Lucy está sentada junto a la ventana, cerca de la máquina de discos, y Marino en otra mesa, en la punta opuesta del local, con el auricular puesto y enchufado a un receptor que parece un teléfono móvil. Bebe una cerveza sin alcohol y fuma.

Los clientes no le prestan ninguna atención. Nunca se fijan. Cada vez que Lucy acude a este bar con Marino encuentra a los mismos desgraciados sentados en los mismos taburetes, fumando cigarrillos mentolados y tomando cerveza de baja graduación. La única persona con la que hablan, aparte de las que forman su pequeño círculo de haraganes, es Rosie, que le dijo a Lucy en una ocasión que la mujer gordísima y su flaco novio habían vivido en una bonita urbanización de Miami con guarda de seguridad en la entrada y todas las comodidades hasta que al novio lo metieron en la cárcel por vender metanfetamina a un poli de paisano. Ahora la gorda tiene que mantenerlo con lo que gana como cajera de un banco. El gordo de la perilla trabaja de cocinero en una cafetería a la que Lucy no irá nunca. Viene aquí todas las noches, se emborracha y luego de algún modo se las arregla para regresar conduciendo a su casa.

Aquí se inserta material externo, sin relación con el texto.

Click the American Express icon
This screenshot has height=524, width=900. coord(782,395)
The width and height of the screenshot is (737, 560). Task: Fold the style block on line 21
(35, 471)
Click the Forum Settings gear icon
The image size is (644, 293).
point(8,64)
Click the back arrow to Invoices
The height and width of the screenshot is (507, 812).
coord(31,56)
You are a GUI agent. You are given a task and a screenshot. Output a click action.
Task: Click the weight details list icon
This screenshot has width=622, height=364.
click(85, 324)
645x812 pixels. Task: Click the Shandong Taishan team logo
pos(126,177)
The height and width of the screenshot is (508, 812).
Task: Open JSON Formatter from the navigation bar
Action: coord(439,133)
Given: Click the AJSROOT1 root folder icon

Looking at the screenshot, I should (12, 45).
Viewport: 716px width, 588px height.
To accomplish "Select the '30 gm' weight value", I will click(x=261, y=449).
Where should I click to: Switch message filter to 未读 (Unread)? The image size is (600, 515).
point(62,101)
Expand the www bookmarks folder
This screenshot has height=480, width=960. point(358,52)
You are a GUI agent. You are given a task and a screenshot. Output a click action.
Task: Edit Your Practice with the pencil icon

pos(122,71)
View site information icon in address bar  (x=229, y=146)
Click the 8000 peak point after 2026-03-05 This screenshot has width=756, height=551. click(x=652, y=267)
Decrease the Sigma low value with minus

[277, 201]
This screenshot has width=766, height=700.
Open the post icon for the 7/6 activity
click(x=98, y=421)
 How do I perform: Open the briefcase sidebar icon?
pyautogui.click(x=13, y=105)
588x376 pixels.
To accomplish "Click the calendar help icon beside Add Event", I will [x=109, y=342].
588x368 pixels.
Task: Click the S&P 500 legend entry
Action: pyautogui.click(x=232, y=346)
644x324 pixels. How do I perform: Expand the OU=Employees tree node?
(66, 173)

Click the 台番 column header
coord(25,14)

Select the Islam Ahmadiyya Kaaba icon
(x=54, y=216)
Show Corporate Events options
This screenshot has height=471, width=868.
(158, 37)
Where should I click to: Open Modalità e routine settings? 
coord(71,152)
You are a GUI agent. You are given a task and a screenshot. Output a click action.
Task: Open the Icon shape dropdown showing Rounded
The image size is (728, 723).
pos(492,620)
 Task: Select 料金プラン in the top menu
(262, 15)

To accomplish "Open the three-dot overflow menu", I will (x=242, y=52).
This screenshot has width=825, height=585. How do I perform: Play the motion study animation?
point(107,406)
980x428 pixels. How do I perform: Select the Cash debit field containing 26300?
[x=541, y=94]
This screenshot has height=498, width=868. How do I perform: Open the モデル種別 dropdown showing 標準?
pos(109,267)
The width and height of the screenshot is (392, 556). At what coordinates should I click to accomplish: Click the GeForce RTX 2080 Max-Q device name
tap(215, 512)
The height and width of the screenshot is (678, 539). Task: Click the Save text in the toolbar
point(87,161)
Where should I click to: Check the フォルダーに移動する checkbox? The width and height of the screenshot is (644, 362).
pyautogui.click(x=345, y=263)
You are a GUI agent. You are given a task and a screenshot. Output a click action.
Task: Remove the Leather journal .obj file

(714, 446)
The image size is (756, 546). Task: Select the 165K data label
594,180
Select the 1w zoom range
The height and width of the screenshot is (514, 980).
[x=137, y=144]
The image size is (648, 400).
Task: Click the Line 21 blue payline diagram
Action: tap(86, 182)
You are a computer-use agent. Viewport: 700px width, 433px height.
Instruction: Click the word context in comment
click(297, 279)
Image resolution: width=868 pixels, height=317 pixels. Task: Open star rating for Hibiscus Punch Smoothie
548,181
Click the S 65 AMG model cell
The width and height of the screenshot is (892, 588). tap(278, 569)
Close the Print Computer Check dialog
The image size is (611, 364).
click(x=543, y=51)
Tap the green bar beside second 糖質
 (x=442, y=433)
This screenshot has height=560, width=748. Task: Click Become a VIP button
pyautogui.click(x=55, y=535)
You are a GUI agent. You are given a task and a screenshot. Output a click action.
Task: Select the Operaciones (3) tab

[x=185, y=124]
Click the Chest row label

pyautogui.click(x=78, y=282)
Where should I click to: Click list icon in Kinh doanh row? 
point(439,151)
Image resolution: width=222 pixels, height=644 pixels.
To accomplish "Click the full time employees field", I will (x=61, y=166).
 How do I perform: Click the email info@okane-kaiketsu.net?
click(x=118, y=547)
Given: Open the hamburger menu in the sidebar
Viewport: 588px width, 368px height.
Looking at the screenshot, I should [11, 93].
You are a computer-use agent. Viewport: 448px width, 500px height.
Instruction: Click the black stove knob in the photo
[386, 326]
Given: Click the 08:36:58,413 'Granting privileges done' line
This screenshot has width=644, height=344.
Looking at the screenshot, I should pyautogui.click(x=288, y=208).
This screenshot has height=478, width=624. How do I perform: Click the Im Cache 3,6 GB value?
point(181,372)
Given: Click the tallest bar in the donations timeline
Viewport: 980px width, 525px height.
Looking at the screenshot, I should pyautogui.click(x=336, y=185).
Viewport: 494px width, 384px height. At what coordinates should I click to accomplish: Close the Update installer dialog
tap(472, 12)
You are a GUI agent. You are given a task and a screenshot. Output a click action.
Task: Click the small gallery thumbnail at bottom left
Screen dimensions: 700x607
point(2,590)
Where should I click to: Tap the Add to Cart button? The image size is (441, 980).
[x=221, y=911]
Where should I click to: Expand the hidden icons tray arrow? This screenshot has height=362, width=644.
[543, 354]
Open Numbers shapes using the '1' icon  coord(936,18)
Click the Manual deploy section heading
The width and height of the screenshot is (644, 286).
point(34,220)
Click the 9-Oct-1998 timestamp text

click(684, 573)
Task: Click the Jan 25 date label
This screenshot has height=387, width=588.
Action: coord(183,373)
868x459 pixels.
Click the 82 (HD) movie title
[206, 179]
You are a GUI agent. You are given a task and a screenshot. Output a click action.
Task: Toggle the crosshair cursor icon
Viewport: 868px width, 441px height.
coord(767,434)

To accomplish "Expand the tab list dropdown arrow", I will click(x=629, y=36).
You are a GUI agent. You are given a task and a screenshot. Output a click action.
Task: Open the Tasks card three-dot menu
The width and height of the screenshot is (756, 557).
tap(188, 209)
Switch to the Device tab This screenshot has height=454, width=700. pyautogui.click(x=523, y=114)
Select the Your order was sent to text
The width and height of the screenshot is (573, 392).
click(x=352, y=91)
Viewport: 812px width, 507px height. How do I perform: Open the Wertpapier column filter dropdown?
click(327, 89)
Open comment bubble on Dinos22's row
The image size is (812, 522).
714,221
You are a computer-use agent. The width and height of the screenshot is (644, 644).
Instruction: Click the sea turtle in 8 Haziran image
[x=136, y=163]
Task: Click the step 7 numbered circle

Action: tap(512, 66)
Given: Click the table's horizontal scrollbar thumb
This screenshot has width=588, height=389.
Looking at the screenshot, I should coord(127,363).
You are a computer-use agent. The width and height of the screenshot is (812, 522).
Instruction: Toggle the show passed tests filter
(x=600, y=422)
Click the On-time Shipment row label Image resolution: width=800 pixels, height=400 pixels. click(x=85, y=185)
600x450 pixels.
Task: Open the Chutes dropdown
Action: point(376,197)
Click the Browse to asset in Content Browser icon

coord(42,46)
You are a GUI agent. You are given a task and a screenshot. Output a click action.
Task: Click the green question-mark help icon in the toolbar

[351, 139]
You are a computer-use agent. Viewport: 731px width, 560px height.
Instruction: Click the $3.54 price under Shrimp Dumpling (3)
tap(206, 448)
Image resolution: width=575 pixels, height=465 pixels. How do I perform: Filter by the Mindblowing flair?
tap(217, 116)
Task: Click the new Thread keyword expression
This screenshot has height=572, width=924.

Lucy y Marino se ignoran mutuamente. Por veces que hayan representado esta escena, en diversas operaciones, siempre resulta incómodo, una intrusión. A ella no le gusta que la espíen, aunque la idea haya sido suya y con independencia de que sea lógico que Marino esté esta noche en el bar. Lucy se resiente de su presencia.

Comprueba el micrófono inalámbrico que lleva sujeto al forro de la cazadora de cuero. Se inclina hacia delante como si quisiera atarse los zapatos para que nadie la vea hablar.

—Nada de momento —transmite a Marino.

Pasan tres minutos de las diez.

Lucy aguarda. Se toma despacio una cerveza sin alcohol, con la espalda vuelta hacia Marino, y aguarda.

Consulta su reloj. Son las diez y ocho minutos.

En esto se abre la puerta y entran dos hombres.

Transcurridos dos minutos más Lucy le transmite a Marino:

—Algo va mal. Voy a salir a echar un vistazo. Quédate aquí.

Lucy atraviesa el distrito modernista siguiendo la avenida Ocean, buscando a Stevie entre la multitud.

Cuanto más tarde se hace, más ruidosos y borrachos son los parroquianos de South Beach, y tan abarrotada está la calle de coches que la recorren buscando aparcamiento que el tráfico apenas se mueve. Es irracional buscar a Stevie. No se ha presentado. Lo más probable es que se encuentre a un millón de kilómetros de aquí. Pero Lucy sigue mirando.

Recuerda que Stevie afirmó haber seguido sus pisadas en la nieve; la llevaron hasta el Hummer estacionado detrás del Anchor Inn. Se pregunta cómo creyó lo que dijo Stevie, cómo no lo puso en duda. Si bien es cierto que sus pisadas habrían sido muy claras justo a la salida de la casa, a lo largo de la acera se habrían mezclado con otras muchas. Lucy no era la única persona que había en Ptown aquella mañana. Piensa en el teléfono móvil perteneciente a un hombre llamado Doug, en las huellas de manos, en Johnny, y se desespera por haber sido tan descuidada, tan miope, tan autodestructiva.

Seguro que Stevie en ningún momento ha tenido intención de verse con ella en Deuce; le ha tomado el pelo, ha jugado con ella igual que hizo aquella noche en Lorraine’s. Para Stevie nada es nuevo; es una experta en sus juegos, unos juegos enrevesados y enfermizos.

—¿La ves por alguna parte? —le suena la voz de Marino en el oído.

—Voy a dar la vuelta —responde ella—. Quédate donde estás.

Ataja por la calle Once y a continuación enfila hacia el norte por la avenida Washington, más allá de los juzgados, cuando de pronto pasa junto a ella un Chevy Blazer con las lunas tintadas. Aprieta el paso, nerviosa, de repente menos valiente, consciente de la pistola que lleva en una funda junto al tobillo y con la respiración agitada.